La saison de Formule 1 2025 s’est révélée être une vitrine monumentale de l’expertise inégalée de Pirelli en matière de technologie des pneus, de logistique et d’influence stratégique. S’étendant sur cinq continents et 24 événements de Grand Prix, les pneus P Zero de Pirelli ont collectivement parcouru un incroyable 341 099 kilomètres, soit l’équivalent de faire le tour du globe huit fois et demie. Cette saison, marquée par une demande intense et une grande variété, a réaffirmé le rôle critique que joue le fournisseur unique de pneus dans la détermination des résultats sur la piste.
Des premières séances d’essai libres à Melbourne aux derniers tours dramatiques à Abu Dhabi, l’ampleur de cette saison est stupéfiante. Avec un nombre record de 24 courses, les pilotes ont complété 67 094 tours, utilisant des pneus slick pour 64 519 de ces tours tout en ayant recours à des pneus pluie seulement dans 2 578 cas. Cela met en évidence un ratio d’utilisation constant d’environ 4 % pour les pneus de pluie, soulignant les défis posés par les conditions météorologiques variées tout au long de la saison.
Les arrêts aux stands stratégiques sont devenus un champ de bataille tactique, les équipes ayant effectué un total de 720 arrêts au cours des courses. Le Grand Prix d’Espagne a établi un record avec un vertigineux 53 arrêts aux stands à Barcelone, tandis que Miami a vu le moins d’action, avec seulement 18. Ces statistiques reflètent non seulement l’usure et la dégradation des pneus, mais aussi l’impact des formats de week-end divers et des variations extrêmes de température sur les performances des pneus.

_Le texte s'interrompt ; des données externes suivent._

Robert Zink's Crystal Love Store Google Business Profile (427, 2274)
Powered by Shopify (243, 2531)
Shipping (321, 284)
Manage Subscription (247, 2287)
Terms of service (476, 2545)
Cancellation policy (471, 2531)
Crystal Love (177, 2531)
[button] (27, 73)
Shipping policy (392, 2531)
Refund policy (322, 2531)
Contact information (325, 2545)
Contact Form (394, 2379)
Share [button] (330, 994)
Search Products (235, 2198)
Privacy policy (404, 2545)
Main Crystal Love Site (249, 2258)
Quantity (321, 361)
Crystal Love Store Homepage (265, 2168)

Les pneus slick ont dominé le paysage compétitif, représentant 96 % du kilométrage total. L’utilisation de six composés de pneus différents variait considérablement selon le circuit et la stratégie de course. Notamment, les composés les plus utilisés incluaient le C3 avec 93 493 kilomètres, le C4 à 91 595 kilomètres, et le C5 couvrant 66 255 kilomètres. Le kilométrage restant comprenait des pneus intermédiaires et des pneus pluie extrêmes, représentant seulement 4 % de la distance totale parcourue.
Les performances individuelles étaient remarquables, en particulier l’exploit extraordinaire d’Esteban Ocon qui a complété 303 kilomètres—49 tours—sur un seul jeu de pneus C3 à Jeddah, montrant une gestion des pneus exceptionnelle. Ocon a également excellé à Bakou, enregistrant 294 kilomètres sur des C4, tandis que Pierre Gasly a mené avec 251 kilomètres sur des C2 à Shanghai. Lance Stroll a réussi un impressionnant 222 kilomètres avec des C5 à Bakou, et à la fois Lando Norris et Nico Hülkenberg ont établi un record de 194 kilomètres sur des pneus intermédiaires à Silverstone. Le plus long relais sur des pneus pluie pleins a été enregistré à Las Vegas, avec 61 kilomètres réalisés en seulement 10 tours par deux Aston Martins et Hülkenberg.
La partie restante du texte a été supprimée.